AnotherUsedName13 · 05/02/2017 16:22

This is absolutely why I came back from the US after living out there. I found it, personally, hellish. The power balance between employer and employee, I found, is totally fucked up - they can sack you for awful reasons (I knew one guy who was sacked because his boss found out his girlfriend had cancer and he got sacked because his boss wanted 'someone with less baggage') , and promptly put your life at risk as your health insurance goes. The limited annual leave as well means you can never really get away from work - over here I have 26 days annual leave, and this means I can have a proper holiday once a year and also take a day for my kids' school play, or take a long weekend to visit family (who live in another country), or go to the dentist and not worry. And that's before we hit the nightmare of no maternity rights at all - my best friend out there worked until the day she went into labour (literally, went into labour while at her desk) and was back at work seven days later because her family couldn't afford anything more. I was barely off the sofa seven days after giving birth!

The only people I know who seem happy in their work in the US are usually both high paid and contractors - my SiL works as an IT consultant and earns enough in 6 months to live comfortably (and cover her own insurance etc) for a year, and gets on fine. But most Americans on modest incomes seem to exist under a level of constant pressure I think Brits don't get.

I don't think the OP is a bad person - she sounds absolutely standard for an American employer. I just think it's a pretty dystopian culture and I wouldn't go back there for any price.

manicinsomniac · 05/02/2017 16:30

How big are the gaps between bands? Is there any way you could leave the higher ones as is and raise the lowers ones by differing amounts so you just end up with a smaller difference between bands overall?

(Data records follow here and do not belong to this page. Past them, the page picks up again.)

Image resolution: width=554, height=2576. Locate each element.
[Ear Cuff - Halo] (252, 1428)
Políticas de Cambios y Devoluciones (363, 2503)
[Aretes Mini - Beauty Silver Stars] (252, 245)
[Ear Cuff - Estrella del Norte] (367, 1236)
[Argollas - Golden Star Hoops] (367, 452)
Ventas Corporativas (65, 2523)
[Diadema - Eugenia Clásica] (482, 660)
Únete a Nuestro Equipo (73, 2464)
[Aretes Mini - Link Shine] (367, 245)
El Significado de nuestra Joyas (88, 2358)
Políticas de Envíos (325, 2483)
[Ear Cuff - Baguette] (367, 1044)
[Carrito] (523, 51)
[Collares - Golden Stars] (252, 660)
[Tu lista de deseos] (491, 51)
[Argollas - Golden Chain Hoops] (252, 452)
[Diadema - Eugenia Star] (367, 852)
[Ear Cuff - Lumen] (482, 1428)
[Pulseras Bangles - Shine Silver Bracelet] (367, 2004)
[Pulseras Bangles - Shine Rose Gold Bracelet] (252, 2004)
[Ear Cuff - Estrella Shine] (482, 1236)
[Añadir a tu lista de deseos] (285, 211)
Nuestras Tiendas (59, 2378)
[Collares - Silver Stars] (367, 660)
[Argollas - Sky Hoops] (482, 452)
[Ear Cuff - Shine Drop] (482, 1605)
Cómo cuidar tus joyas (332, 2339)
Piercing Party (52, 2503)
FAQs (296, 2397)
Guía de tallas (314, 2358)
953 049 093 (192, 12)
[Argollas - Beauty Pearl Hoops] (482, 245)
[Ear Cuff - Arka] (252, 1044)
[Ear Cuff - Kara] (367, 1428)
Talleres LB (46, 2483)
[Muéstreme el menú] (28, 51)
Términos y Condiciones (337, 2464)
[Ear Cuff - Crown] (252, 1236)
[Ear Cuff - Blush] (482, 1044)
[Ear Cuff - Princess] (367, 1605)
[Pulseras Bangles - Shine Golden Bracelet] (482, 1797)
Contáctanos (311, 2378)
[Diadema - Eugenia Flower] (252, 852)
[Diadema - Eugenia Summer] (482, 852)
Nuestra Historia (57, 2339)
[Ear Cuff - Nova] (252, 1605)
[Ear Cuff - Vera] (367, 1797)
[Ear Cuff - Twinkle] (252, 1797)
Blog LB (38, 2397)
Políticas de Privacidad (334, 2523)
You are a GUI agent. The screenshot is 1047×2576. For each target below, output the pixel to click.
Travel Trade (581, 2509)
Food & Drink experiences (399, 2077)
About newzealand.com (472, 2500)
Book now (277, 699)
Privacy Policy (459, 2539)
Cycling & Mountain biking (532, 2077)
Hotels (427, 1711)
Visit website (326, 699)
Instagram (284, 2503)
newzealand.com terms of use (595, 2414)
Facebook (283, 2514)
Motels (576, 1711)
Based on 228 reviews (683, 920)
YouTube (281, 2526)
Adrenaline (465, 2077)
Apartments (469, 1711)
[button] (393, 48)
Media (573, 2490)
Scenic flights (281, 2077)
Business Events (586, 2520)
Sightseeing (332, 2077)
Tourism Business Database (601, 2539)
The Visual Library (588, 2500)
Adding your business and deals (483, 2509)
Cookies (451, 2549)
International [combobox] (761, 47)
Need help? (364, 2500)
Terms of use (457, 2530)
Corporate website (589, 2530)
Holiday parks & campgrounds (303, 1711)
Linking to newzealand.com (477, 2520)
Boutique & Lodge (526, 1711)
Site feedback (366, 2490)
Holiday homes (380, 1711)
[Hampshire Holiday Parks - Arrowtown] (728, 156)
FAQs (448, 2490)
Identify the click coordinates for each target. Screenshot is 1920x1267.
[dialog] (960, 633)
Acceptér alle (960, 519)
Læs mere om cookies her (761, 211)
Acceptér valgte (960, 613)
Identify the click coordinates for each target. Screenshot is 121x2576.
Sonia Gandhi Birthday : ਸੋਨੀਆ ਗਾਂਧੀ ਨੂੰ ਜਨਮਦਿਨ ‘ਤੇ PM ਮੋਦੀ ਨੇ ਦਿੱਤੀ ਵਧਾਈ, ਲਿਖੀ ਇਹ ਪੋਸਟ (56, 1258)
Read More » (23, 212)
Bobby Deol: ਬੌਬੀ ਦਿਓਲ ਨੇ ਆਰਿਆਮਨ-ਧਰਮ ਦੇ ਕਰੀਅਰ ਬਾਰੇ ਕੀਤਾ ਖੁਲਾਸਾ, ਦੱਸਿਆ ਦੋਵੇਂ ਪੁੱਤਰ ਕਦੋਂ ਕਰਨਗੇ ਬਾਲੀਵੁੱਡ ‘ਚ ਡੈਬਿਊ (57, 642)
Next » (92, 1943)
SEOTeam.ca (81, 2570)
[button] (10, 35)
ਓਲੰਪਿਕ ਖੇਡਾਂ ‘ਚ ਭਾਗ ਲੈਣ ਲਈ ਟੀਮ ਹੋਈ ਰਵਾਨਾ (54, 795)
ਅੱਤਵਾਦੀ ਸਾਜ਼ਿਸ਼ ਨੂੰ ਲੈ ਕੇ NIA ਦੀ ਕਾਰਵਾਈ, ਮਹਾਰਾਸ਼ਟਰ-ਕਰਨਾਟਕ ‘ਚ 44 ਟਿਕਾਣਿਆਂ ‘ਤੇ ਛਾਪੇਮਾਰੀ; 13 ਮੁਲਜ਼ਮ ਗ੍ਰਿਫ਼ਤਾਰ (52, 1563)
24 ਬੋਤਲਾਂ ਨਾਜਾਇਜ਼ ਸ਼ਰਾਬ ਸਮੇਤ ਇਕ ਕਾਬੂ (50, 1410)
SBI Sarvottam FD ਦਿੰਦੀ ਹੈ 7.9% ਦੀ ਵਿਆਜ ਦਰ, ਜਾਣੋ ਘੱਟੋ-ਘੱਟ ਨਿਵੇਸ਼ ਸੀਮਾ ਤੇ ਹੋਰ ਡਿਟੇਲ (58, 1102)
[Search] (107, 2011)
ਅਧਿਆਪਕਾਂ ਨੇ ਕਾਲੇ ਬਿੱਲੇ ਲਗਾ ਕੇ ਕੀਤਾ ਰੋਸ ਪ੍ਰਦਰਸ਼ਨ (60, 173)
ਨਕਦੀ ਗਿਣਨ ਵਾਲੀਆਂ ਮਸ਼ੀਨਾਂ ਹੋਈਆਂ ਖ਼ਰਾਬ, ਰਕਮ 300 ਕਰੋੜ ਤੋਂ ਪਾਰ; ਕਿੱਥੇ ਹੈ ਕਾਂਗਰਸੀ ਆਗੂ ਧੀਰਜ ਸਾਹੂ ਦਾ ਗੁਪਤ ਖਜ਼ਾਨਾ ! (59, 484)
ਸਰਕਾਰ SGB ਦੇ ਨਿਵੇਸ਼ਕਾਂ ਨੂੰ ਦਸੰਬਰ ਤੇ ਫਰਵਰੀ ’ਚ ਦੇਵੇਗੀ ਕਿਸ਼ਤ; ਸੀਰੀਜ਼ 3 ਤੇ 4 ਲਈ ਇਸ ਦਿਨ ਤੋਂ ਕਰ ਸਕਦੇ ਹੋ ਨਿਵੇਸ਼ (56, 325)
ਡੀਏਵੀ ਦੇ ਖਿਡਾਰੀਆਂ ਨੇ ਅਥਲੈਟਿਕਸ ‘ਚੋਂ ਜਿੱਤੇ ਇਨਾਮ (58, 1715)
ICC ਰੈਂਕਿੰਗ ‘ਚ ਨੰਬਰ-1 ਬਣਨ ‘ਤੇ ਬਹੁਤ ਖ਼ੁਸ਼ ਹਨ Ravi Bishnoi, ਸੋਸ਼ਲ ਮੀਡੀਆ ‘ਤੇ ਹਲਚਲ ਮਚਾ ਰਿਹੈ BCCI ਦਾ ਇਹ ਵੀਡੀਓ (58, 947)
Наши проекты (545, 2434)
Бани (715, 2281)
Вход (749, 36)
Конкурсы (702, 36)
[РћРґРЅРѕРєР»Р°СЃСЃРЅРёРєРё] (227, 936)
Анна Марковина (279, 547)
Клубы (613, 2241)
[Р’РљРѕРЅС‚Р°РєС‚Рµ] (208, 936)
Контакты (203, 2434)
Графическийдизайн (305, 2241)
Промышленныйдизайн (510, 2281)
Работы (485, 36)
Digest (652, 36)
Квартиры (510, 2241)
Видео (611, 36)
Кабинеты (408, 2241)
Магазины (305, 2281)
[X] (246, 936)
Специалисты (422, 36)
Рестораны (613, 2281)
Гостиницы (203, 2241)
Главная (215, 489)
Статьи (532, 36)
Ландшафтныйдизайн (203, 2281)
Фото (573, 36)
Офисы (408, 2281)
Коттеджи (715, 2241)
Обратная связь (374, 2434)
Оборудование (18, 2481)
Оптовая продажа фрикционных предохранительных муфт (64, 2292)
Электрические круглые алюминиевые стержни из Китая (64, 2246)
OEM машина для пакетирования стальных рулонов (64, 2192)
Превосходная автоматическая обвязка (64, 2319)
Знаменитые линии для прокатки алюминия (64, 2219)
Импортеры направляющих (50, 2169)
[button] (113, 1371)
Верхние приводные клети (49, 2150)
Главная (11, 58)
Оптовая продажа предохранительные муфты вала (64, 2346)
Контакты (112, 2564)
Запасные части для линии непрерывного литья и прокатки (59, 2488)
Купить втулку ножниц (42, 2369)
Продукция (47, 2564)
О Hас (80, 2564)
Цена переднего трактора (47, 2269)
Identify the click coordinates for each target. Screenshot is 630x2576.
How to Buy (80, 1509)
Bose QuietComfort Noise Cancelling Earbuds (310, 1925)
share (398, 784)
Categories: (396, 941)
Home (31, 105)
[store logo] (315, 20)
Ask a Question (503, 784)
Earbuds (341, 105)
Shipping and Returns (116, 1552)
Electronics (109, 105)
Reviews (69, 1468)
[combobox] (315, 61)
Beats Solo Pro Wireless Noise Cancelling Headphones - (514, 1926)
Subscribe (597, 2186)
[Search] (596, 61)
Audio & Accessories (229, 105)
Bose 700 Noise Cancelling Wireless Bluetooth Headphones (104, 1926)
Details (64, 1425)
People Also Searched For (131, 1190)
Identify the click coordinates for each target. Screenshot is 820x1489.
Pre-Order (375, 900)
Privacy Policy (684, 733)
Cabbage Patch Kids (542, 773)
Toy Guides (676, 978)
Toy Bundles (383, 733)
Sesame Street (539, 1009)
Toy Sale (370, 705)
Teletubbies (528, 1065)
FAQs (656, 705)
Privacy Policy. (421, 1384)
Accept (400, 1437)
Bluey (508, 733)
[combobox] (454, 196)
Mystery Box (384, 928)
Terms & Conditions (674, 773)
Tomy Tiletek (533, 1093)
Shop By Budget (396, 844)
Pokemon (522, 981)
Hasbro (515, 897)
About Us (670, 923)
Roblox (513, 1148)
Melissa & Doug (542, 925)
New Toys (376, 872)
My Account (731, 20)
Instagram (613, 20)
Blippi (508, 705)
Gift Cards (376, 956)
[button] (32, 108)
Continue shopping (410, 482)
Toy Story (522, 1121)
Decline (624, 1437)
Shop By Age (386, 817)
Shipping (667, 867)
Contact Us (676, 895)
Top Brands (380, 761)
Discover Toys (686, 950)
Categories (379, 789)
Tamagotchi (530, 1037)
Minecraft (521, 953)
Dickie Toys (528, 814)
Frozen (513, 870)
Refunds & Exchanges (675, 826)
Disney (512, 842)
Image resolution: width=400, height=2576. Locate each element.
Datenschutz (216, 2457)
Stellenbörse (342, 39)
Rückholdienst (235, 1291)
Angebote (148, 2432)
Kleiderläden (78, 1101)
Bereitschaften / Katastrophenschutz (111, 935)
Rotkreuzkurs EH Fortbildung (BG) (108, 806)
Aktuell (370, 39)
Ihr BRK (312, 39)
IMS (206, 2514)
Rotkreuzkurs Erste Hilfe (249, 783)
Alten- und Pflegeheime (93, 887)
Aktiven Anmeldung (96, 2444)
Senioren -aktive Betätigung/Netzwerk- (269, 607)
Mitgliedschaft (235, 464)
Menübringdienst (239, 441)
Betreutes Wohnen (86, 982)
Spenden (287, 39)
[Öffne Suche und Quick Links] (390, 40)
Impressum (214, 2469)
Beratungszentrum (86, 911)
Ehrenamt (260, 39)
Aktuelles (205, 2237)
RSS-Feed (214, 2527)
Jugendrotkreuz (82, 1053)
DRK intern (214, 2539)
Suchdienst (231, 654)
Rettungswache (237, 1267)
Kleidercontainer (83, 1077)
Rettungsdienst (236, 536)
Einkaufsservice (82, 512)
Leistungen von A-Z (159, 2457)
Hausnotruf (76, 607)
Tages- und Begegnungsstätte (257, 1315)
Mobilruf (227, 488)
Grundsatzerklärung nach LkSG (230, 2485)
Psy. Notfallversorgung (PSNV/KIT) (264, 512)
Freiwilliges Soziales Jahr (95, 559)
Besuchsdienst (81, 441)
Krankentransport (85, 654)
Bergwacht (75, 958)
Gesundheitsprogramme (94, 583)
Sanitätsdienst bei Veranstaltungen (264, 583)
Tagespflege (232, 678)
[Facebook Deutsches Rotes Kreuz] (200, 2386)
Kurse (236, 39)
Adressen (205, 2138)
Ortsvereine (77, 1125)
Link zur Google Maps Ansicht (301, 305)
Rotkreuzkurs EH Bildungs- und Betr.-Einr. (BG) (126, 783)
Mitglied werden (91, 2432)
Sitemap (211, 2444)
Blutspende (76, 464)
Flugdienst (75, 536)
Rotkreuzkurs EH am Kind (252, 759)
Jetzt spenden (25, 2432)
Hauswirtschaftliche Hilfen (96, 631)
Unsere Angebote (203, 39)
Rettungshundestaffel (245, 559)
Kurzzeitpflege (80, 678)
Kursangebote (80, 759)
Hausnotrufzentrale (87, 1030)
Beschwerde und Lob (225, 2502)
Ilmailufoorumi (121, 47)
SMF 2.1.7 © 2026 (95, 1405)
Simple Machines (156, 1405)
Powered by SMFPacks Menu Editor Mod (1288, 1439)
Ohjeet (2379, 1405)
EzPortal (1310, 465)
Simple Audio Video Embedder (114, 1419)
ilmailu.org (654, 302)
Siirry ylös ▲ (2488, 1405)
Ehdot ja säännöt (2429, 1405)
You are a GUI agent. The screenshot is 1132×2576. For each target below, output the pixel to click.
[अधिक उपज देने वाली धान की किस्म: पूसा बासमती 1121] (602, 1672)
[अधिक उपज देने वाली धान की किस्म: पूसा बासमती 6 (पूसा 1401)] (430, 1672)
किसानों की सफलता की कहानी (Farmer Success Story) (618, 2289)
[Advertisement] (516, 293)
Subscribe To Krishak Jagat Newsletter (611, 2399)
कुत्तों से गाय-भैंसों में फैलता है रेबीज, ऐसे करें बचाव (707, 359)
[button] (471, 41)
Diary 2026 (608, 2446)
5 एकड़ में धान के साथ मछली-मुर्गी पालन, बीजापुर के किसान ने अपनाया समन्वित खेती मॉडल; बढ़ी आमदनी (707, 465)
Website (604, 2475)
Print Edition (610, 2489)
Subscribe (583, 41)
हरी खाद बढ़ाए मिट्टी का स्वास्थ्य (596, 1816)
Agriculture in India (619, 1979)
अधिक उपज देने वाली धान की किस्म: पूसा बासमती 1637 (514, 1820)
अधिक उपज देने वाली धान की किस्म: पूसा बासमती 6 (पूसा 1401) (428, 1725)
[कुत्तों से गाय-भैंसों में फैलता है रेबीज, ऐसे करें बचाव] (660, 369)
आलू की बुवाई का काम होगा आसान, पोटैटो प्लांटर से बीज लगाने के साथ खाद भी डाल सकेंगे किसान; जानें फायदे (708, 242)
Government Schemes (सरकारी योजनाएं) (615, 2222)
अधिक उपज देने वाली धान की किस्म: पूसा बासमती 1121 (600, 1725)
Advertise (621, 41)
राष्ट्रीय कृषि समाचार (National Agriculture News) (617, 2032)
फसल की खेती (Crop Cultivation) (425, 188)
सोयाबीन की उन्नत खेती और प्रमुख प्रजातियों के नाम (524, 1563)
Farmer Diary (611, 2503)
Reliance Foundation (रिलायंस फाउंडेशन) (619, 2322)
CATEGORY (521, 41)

Eg - if you currently had 7.50, 9, 12, 18, 30, 55, 80 then you could go to 9, 12, 15, 22, 30, 55, 80

InTheDessert · 05/02/2017 16:30

Ok, so those on min wage are getting a 20% pay rise.
Could you give, say, the graduates a 13% rise, and the managers 7%.
So everyone gets a good raise, but the gap shrinks between the grades, without eliminating it all together?

BoomBoomsCousin · 05/02/2017 18:02

If the graduates are on a training track of some type you may not need to raise their wages. You need to find out what other employers are doing to see if it's necessary. But I would expect to see graduate attitudes drop slightly if you don't increase their wages some.

When the NMW was introduced in the U.K. It had some inflationary pressure on other wages too, but on average employers keep costs down because productivity went up. You may find the same - higher wages can lead to better employees and more efficient working, fewer days off etc.